The lines below, all of them, should be returned exactly as they appear.

Pixel coordinate grounding data
================
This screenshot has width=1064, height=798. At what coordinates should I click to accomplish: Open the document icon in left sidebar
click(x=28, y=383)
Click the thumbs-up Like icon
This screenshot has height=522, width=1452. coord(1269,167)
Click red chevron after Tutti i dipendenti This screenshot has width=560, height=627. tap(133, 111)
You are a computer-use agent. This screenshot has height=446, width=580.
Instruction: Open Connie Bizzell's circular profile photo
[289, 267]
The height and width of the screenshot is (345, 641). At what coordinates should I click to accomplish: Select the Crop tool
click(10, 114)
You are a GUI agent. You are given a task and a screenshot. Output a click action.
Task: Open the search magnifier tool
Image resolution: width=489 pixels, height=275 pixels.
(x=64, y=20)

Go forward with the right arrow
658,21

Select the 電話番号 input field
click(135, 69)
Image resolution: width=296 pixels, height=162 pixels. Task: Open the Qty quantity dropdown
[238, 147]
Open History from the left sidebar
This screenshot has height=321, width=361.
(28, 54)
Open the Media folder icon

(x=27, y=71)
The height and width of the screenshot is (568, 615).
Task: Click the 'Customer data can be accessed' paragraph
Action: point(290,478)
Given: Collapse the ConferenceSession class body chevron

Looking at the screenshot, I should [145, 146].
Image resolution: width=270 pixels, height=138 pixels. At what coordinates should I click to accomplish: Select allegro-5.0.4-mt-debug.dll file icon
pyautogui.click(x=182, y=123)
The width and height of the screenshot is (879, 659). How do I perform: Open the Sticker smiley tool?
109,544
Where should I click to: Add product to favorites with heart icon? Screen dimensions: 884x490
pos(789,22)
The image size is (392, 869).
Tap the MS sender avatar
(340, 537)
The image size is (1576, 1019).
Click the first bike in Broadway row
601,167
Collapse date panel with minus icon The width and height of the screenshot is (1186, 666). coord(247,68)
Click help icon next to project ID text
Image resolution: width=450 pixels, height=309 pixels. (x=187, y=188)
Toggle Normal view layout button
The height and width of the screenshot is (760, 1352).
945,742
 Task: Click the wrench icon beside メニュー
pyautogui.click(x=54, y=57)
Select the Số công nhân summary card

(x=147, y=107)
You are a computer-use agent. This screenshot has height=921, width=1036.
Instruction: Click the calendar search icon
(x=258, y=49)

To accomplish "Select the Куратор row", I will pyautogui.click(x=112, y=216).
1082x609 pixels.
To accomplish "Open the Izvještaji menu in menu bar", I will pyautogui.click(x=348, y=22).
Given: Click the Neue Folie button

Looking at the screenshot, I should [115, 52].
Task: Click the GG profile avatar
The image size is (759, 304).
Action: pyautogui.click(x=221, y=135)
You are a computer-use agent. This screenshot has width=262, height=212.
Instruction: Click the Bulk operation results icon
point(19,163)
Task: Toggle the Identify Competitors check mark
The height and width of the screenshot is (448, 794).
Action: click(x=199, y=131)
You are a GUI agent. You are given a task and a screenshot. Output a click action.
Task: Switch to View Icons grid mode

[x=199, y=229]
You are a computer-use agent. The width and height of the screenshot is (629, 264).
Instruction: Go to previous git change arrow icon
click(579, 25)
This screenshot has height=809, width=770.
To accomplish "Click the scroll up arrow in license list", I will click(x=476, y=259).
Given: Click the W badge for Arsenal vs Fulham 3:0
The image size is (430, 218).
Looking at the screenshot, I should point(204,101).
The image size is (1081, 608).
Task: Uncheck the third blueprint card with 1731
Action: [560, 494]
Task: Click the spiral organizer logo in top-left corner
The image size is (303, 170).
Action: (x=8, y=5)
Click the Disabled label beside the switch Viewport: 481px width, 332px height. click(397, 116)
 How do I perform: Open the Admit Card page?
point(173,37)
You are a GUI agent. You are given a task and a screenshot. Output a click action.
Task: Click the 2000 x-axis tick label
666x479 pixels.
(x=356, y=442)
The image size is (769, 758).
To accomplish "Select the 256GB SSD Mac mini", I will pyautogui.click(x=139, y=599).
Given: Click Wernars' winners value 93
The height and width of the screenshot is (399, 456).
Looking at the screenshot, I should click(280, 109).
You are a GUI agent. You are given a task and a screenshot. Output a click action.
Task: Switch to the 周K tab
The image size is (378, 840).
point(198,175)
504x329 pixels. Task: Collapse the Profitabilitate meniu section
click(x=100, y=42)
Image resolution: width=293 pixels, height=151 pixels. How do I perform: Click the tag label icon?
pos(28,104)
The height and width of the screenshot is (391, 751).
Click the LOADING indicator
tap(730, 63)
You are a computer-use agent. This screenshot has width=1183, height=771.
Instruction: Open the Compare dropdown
================
Answer section —
This screenshot has width=1064, height=798. At what coordinates should I click to accomplish: Open the document icon in left sidebar
click(x=28, y=383)
Click the thumbs-up Like icon
This screenshot has height=522, width=1452. coord(1269,167)
Click red chevron after Tutti i dipendenti This screenshot has width=560, height=627. tap(133, 111)
You are a computer-use agent. This screenshot has height=446, width=580.
Instruction: Open Connie Bizzell's circular profile photo
[289, 267]
The height and width of the screenshot is (345, 641). At what coordinates should I click to accomplish: Select the Crop tool
click(10, 114)
You are a GUI agent. You are given a task and a screenshot. Output a click action.
Task: Open the search magnifier tool
Image resolution: width=489 pixels, height=275 pixels.
(x=64, y=20)

Go forward with the right arrow
658,21

Select the 電話番号 input field
click(135, 69)
Image resolution: width=296 pixels, height=162 pixels. Task: Open the Qty quantity dropdown
[238, 147]
Open History from the left sidebar
This screenshot has height=321, width=361.
(28, 54)
Open the Media folder icon

(x=27, y=71)
The height and width of the screenshot is (568, 615).
Task: Click the 'Customer data can be accessed' paragraph
Action: point(290,478)
Given: Collapse the ConferenceSession class body chevron

Looking at the screenshot, I should [145, 146].
Image resolution: width=270 pixels, height=138 pixels. At what coordinates should I click to accomplish: Select allegro-5.0.4-mt-debug.dll file icon
pyautogui.click(x=182, y=123)
The width and height of the screenshot is (879, 659). How do I perform: Open the Sticker smiley tool?
109,544
Where should I click to: Add product to favorites with heart icon? Screen dimensions: 884x490
pos(789,22)
The image size is (392, 869).
Tap the MS sender avatar
(340, 537)
The image size is (1576, 1019).
Click the first bike in Broadway row
601,167
Collapse date panel with minus icon The width and height of the screenshot is (1186, 666). coord(247,68)
Click help icon next to project ID text
Image resolution: width=450 pixels, height=309 pixels. (x=187, y=188)
Toggle Normal view layout button
The height and width of the screenshot is (760, 1352).
945,742
 Task: Click the wrench icon beside メニュー
pyautogui.click(x=54, y=57)
Select the Số công nhân summary card

(x=147, y=107)
You are a computer-use agent. This screenshot has height=921, width=1036.
Instruction: Click the calendar search icon
(x=258, y=49)

To accomplish "Select the Куратор row", I will pyautogui.click(x=112, y=216).
1082x609 pixels.
To accomplish "Open the Izvještaji menu in menu bar", I will pyautogui.click(x=348, y=22).
Given: Click the Neue Folie button

Looking at the screenshot, I should [115, 52].
Task: Click the GG profile avatar
The image size is (759, 304).
Action: pyautogui.click(x=221, y=135)
You are a computer-use agent. This screenshot has width=262, height=212.
Instruction: Click the Bulk operation results icon
point(19,163)
Task: Toggle the Identify Competitors check mark
The height and width of the screenshot is (448, 794).
Action: click(x=199, y=131)
You are a GUI agent. You are given a task and a screenshot. Output a click action.
Task: Switch to View Icons grid mode

[x=199, y=229]
You are a computer-use agent. The width and height of the screenshot is (629, 264).
Instruction: Go to previous git change arrow icon
click(579, 25)
This screenshot has height=809, width=770.
To accomplish "Click the scroll up arrow in license list", I will click(x=476, y=259).
Given: Click the W badge for Arsenal vs Fulham 3:0
The image size is (430, 218).
Looking at the screenshot, I should point(204,101).
The image size is (1081, 608).
Task: Uncheck the third blueprint card with 1731
Action: [560, 494]
Task: Click the spiral organizer logo in top-left corner
The image size is (303, 170).
Action: (x=8, y=5)
Click the Disabled label beside the switch Viewport: 481px width, 332px height. click(397, 116)
 How do I perform: Open the Admit Card page?
point(173,37)
You are a GUI agent. You are given a task and a screenshot. Output a click action.
Task: Click the 2000 x-axis tick label
666x479 pixels.
(x=356, y=442)
The image size is (769, 758).
To accomplish "Select the 256GB SSD Mac mini", I will pyautogui.click(x=139, y=599).
Given: Click Wernars' winners value 93
The height and width of the screenshot is (399, 456).
Looking at the screenshot, I should click(280, 109).
You are a GUI agent. You are given a task and a screenshot. Output a click action.
Task: Switch to the 周K tab
The image size is (378, 840).
point(198,175)
504x329 pixels. Task: Collapse the Profitabilitate meniu section
click(x=100, y=42)
Image resolution: width=293 pixels, height=151 pixels. How do I perform: Click the tag label icon?
pos(28,104)
The height and width of the screenshot is (391, 751).
Click the LOADING indicator
tap(730, 63)
You are a computer-use agent. This screenshot has width=1183, height=771.
Instruction: Open the Compare dropdown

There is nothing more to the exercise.